L’intérêt des enfants, l’édito de Fabrice Grosfilley
Ce mercredi, Fabrice Grosfilley évoque dans son édito la réforme des rythmes scolaires.
À l’heure où je prononce ces mots, le nouveau calendrier scolaire de la Fédération Wallonie -Bruxelles n’est pas encore voté. C’est une question de minutes ou une question d’heures. Avec un suspens très relatif, le bruit qui entoure cette décision ressemble à une agitation de dernière minute.
Cette réforme, vous la connaissez. Elle consiste à organiser notre enseignement suivant un rythme régulier et immuable : 7 semaines de cours, deux semaines de congés… Un canevas recommandé depuis longtemps par les pédagogues. Il permet de respecter au mieux le rythme biologique des enfants, avec des phases de récupération ni trop courtes ni trop longues, les semaines de vacances supplémentaires qu’on place à la Toussaint ou à carnaval étant compensées par des vacances d’été légèrement raccourcies, on sortira à l’avenir de l’école début juillet et non plus fin juin, et on rentrera fin août au lieu du premier septembre.
Cette réforme est sur les rails depuis des années. Débattue et redébattue au cours des législatures précédentes. Incorporée au pacte d’excellence. Coulée dans l’accord de gouvernement et votée sans discussion par la commission de l’éducation. Et pourtant, depuis quelques jours, une série de parlementaires voudraient qu’on sursoie à son application. Sur le thème, c’est une bonne réforme, mais elle arrive trop tôt. Repoussons-la d’un an, voire plus, le temps que la communauté flamande décide d’adopter le même rythme que nous.
Alors évidemment, on comprend bien que pour quelques parents qui ont un enfant dans l’enseignement francophone et un autre dans l’enseignement flamand, ce décalage pose un petit souci d’organisation. Toute la question est de savoir combien de familles seraient concernées ? Quelques centaines ? Au pire quelques milliers ? Pour rappel, il y a 700 000 élèves dans l’enseignement obligatoire, primaire et secondaire côté francophone. Ça monte à 900 000 si on ajoute les élèves de maternelle. Peut-on sérieusement décider de ne pas appliquer une réforme qui est dans l’intérêt de l’immense majorité des enfants parce qu’une poignée de parents éprouve des soucis d’organisation ?
On peut quand même douter de l’ampleur de ces perturbations. L’année scolaire pour rappel, c’est 40 semaines de cours pour 12 semaines de vacances. S’il y a des parents qui peut-être prennent 12 semaines de congés pour les passer intégralement avec leurs enfants, on va se dire qu’ils ont beaucoup de chance, Mais que surtout ils sont très peu représentatifs de la réalité de notre société.
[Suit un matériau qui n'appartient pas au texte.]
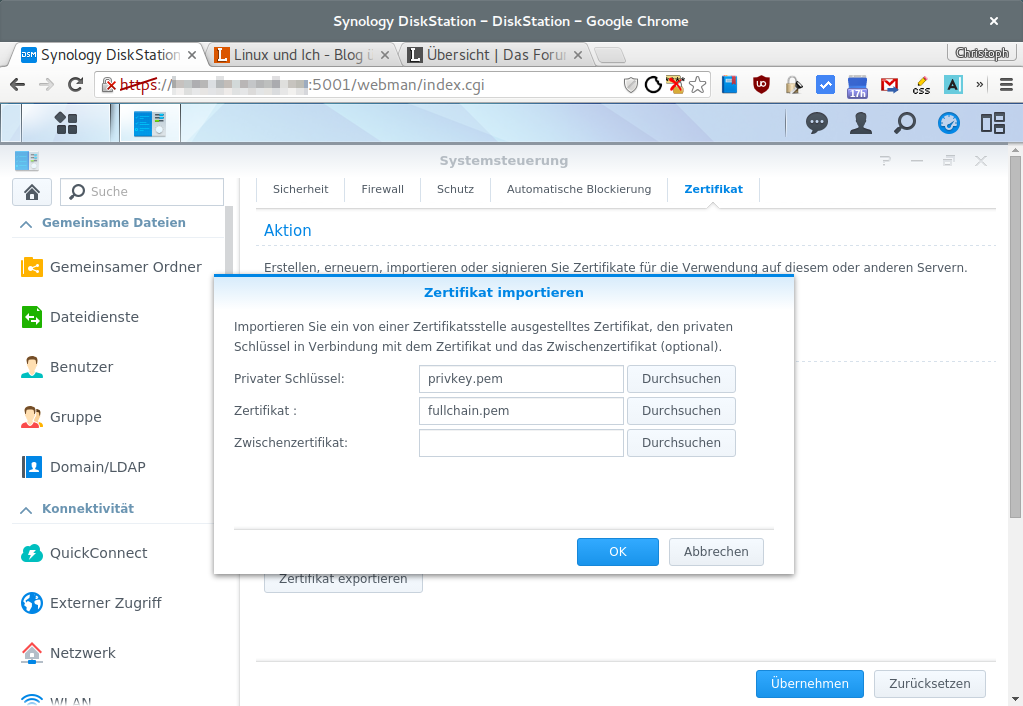The width and height of the screenshot is (1023, 706).
Task: Click the Zwischenzertifikat input field
Action: 521,443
Cette mise en avant de faux problèmes ou de problèmes mineurs est très révélatrice d’une manière assez délétère de faire de la politique. Prétendre qu’il faudrait attendre que la communauté flamande adopte le même rythme mériterait une grande distinction en termes de lâcheté politique. D’abord parce qu’on n’a aucune prise sur ce que décidera la communauté flamande, ensuite parce que si on paye des députés, c’est pour qu’ils prennent des décisions. Pas pour qu’ils attendent que le Parlement flamand les prennent à leur place.
Ce soir, des parlementaires de l’opposition et peut-être même de la majorité vont voter contre cette réforme ou s’abstenir. Un signal électoral qu’ils envoient à quelques parents dont ils pourraient se sentir proches. Parfois l’expression d’un conservatisme, parce que toute réforme nous ferait un peu peur. Dans les deux cas, un positionnement purement politicien. À tous ces élus qui vont trouver que la réforme est bonne sur le fond, mais qu’il y a une bonne raison de ne pas l’approuver, on ne donne qu’un seul conseil, dont on espère qu’il sera validé par les profs de français : relire Tartuffe.